BEGIN

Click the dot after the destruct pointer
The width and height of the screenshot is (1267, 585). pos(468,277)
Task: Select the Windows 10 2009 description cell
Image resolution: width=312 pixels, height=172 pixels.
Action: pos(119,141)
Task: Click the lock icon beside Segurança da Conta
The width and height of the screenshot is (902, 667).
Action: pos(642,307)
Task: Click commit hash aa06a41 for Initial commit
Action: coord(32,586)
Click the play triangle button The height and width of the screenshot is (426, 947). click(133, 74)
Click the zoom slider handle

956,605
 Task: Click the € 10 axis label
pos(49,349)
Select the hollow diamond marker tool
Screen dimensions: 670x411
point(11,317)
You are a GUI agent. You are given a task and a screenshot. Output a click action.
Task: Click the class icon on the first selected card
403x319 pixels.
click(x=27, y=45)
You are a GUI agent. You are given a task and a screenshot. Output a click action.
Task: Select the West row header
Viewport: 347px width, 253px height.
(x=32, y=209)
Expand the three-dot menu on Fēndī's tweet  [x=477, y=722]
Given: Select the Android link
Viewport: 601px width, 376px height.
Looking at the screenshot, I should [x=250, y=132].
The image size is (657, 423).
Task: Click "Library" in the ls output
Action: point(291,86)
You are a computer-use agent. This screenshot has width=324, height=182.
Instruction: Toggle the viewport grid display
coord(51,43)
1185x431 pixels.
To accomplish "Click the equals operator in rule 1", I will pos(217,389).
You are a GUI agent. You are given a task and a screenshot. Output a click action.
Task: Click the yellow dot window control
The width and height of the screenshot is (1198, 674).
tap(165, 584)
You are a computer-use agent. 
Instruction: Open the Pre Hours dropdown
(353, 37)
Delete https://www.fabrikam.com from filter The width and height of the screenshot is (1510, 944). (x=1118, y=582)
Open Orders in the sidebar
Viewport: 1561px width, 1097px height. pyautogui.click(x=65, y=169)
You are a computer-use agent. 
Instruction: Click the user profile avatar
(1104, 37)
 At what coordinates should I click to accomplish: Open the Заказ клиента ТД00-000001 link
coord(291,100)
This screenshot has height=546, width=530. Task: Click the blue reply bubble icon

END

What lines in the material above hold the word "This"? Pull them out.

You are a computer-use agent. This screenshot has width=324, height=182.
This screenshot has height=546, width=530. Task: Click the blue reply bubble icon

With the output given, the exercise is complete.